Doing business in war zones: Do global corporations have a peacebuilding role?

March 26, 2019

By Amanda Menas and Kate Roff

 

 

With global companies like Coca-Cola, Google, MTN, Unilever and Skype operating in conflict zones around the world, an increasing number of observers are asking: Do big corporations have a role to play in peacebuilding?

 

Part of the latest PeaceCon conference focused on peace and business, and leaders were quick to point out the benefits.


“A particular motivation for companies is that there’s the opportunity to gain a competitive advantage through engaging in peacebuilding,” says Jennifer Oetzel, from the American University.


Oetzel explains that companies in conflict zones that establish social ties, build social capital and understand the dynamics of the conflict are better able to manage risks and can survive where other businesses cannot. Experts also point out that consumers and employees are drawn towards responsible businesses.

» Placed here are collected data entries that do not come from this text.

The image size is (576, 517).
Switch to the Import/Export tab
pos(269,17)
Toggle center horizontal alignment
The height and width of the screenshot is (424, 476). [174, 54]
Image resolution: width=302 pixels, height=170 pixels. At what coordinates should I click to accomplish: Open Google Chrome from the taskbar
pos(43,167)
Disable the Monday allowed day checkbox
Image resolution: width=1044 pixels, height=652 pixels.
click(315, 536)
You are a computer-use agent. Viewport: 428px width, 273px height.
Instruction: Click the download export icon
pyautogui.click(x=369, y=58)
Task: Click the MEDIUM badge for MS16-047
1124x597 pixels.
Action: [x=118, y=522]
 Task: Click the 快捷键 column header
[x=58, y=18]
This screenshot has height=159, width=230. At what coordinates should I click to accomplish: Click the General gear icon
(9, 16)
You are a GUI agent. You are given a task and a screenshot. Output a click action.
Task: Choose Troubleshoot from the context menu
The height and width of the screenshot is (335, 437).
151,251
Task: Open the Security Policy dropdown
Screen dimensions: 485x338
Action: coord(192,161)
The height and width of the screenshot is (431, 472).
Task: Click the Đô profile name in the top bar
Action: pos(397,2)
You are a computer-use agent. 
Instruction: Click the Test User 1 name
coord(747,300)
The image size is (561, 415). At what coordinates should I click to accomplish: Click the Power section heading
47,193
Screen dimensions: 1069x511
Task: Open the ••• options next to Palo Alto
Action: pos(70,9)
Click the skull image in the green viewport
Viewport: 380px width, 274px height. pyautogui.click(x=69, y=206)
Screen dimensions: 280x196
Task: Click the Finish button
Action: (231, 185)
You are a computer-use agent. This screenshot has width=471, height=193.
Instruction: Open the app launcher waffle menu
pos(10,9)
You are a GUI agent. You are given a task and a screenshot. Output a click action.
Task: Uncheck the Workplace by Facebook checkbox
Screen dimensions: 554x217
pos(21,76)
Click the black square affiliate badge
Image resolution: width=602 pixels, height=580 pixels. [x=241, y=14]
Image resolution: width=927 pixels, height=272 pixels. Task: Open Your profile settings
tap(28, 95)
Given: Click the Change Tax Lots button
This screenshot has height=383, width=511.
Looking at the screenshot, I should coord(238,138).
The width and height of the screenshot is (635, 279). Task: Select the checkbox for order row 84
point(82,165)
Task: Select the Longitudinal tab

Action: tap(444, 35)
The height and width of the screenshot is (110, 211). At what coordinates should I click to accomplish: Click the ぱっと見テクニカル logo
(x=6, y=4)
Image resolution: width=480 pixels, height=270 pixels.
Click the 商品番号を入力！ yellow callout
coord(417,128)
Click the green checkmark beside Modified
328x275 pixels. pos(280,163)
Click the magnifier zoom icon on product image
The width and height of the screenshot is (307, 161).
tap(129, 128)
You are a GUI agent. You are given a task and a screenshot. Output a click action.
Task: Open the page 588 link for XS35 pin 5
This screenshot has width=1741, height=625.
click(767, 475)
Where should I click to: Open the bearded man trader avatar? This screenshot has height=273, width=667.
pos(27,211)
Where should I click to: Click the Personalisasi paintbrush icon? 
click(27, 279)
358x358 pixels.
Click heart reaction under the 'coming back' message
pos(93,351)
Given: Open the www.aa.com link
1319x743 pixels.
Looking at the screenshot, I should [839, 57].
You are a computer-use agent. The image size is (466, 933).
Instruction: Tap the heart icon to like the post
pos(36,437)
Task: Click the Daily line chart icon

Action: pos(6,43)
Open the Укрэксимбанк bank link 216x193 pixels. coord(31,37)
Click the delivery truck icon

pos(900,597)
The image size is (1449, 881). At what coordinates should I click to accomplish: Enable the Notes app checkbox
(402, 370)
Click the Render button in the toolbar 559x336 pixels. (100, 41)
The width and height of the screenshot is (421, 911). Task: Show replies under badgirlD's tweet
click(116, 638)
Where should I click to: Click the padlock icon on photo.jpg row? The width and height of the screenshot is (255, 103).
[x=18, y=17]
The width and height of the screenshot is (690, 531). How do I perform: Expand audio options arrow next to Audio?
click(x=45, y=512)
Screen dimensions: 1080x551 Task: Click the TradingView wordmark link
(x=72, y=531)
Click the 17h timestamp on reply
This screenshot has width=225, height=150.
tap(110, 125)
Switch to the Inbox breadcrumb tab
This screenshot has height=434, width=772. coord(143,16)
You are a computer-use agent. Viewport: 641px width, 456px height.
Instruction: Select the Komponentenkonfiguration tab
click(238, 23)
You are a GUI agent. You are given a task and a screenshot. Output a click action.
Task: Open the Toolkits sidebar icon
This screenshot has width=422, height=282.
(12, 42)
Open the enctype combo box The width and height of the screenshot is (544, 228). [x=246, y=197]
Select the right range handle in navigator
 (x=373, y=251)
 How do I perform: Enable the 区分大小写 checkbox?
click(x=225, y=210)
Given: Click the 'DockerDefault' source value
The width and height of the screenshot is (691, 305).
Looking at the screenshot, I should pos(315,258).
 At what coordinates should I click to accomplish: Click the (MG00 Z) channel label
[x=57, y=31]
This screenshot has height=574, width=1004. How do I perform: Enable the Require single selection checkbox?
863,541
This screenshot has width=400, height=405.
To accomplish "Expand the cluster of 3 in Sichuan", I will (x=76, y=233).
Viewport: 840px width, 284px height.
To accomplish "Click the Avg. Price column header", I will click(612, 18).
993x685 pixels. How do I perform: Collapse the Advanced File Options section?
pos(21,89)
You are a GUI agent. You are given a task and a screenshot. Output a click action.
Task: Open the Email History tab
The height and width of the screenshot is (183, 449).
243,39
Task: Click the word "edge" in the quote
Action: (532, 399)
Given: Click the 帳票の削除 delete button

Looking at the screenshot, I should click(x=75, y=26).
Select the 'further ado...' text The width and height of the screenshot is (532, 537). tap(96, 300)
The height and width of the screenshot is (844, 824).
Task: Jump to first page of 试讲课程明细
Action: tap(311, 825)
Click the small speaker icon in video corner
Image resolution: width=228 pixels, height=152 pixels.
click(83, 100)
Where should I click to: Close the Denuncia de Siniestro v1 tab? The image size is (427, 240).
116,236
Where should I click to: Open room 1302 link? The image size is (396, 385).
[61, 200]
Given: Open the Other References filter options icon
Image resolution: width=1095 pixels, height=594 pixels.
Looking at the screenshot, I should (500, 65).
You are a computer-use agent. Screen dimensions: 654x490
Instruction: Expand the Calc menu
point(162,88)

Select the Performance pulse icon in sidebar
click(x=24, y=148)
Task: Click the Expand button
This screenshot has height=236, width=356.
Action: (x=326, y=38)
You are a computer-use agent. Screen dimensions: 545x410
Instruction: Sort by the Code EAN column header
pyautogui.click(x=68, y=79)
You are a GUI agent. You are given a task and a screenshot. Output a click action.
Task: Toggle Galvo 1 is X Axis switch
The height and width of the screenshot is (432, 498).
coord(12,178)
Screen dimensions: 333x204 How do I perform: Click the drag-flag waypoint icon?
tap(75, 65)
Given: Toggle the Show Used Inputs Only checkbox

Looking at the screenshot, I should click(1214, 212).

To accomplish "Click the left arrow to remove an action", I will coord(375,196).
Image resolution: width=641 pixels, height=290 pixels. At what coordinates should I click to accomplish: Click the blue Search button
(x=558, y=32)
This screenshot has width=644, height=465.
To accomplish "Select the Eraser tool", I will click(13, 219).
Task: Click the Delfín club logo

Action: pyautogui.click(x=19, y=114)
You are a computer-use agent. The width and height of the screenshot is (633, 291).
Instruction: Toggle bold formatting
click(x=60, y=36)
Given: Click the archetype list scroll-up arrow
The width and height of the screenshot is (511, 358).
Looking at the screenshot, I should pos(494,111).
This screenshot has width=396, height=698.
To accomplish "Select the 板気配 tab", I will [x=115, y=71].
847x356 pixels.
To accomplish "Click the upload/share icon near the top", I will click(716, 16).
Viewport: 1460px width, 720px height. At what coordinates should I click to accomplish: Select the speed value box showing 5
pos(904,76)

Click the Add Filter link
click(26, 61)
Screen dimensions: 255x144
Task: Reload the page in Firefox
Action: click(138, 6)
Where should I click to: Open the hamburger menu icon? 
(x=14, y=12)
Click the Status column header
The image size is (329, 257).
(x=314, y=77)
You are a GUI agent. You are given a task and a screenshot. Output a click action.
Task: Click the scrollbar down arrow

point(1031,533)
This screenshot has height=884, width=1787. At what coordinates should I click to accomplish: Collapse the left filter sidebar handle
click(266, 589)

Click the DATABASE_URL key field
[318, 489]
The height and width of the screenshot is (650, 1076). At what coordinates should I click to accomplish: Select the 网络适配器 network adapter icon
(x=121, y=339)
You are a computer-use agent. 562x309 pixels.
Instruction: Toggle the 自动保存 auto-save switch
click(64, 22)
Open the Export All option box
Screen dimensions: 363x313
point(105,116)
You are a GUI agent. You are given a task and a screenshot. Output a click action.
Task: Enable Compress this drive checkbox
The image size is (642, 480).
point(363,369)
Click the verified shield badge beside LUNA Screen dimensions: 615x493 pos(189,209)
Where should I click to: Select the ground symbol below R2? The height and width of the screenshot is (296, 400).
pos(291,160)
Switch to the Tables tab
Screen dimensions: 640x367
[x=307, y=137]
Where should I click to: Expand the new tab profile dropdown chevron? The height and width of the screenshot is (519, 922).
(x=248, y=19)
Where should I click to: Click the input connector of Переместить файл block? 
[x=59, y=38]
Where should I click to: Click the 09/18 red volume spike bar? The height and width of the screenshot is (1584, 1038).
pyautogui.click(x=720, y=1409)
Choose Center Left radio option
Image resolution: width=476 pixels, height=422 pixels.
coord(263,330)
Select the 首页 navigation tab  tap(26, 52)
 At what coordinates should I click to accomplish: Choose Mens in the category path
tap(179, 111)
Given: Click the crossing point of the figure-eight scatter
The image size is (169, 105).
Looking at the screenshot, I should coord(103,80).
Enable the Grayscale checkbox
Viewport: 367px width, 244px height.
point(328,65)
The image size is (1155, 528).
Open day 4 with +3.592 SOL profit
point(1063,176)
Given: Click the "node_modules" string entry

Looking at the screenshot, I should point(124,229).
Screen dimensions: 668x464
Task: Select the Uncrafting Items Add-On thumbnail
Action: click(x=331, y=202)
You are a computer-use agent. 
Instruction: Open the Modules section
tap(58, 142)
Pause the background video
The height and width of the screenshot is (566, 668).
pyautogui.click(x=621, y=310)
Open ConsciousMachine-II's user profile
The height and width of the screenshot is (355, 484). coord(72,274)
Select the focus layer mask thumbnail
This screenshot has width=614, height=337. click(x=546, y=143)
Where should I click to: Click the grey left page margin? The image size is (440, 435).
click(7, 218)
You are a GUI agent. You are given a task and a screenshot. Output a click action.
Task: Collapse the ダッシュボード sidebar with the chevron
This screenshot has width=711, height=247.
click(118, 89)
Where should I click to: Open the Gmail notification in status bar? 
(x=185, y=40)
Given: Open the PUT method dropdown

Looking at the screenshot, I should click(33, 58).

"Especially the millennials–that's really important to them,” says Elizabeth Hume, vice president at the Alliance for Peacebuilding. “In terms of going to companies that are doing the right thing, that are being part of this bigger solution."

 

It’s not, however, to be confused with corporate responsibility. While businesses often run humanitarian or development projects that give back to a community, peacebuilding is more.


"It is not corporate responsibility, it's not the thing we do after we make profit–and then we are legal, and then we are ethical–which has been the typical model for corporate responsibility, kind of that 'do good',” says Teresa Jennings, head of the Rule of Law department for LexisNexis.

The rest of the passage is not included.